Sunday, January 8, 2012

SHRIKE - The Assassin Bird

Looking for a little piece of "dirt" to call a landing-pad should be fun, right? Here around Tucson, like most of the fringes of southwest's cities, desert land that was marginally developed by punching-in a half-assed road, sticking a few electric poles in the sand and then sold on speculative optimism is now in greedy bank‘s hands. The scheme of interplay between valuation and liquidity blew up in their deserving faces and is now for sale at hugely reduced prices; In other words, back to "almost" normal.

We spent the day trying to locate three of these bank repo properties with our reward being many miles of rig-rattling, teeth chattering, dusty dirt roads traversed and never actually finding any of these plots. Even with the aid of our Garmin GPS, they were just too elusively listed to locate.

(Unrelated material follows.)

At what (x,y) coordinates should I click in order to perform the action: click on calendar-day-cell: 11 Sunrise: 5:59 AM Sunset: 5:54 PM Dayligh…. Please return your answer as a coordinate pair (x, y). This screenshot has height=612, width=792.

One 10 acre piece we did locate the day before seemed perfect. A mile off the blacktop with a good dirt road to an isolated, no neighbor, scrub and cactus, end of the electric line dusty paradise. Property found, problems begin. Like the nice lady I spoke with at the electric company, while trying to find out how to have the electric connected, said, “It’s a zoo out there, no one is going to take care of, or help you, except yourself. These Realtors will tell you anything to get into your pocket.”

Our patience drained and reality heightened, I think we’ve decided that putting another piece of property in our portfolio would be counter productive to our personal concept of "fun." 

So for now we concentrate on finding those Bureau of Land Management out-of-the-way places that requires no paperwork, realtor/banker dealings or long term commitments.



Bankers Realtors Parakeet

2 comments:

kirk said...

Power would be easy enough to generate but where is the water?

Richard Boyd said...

Another $10K and you can have your water...Drill baby drill.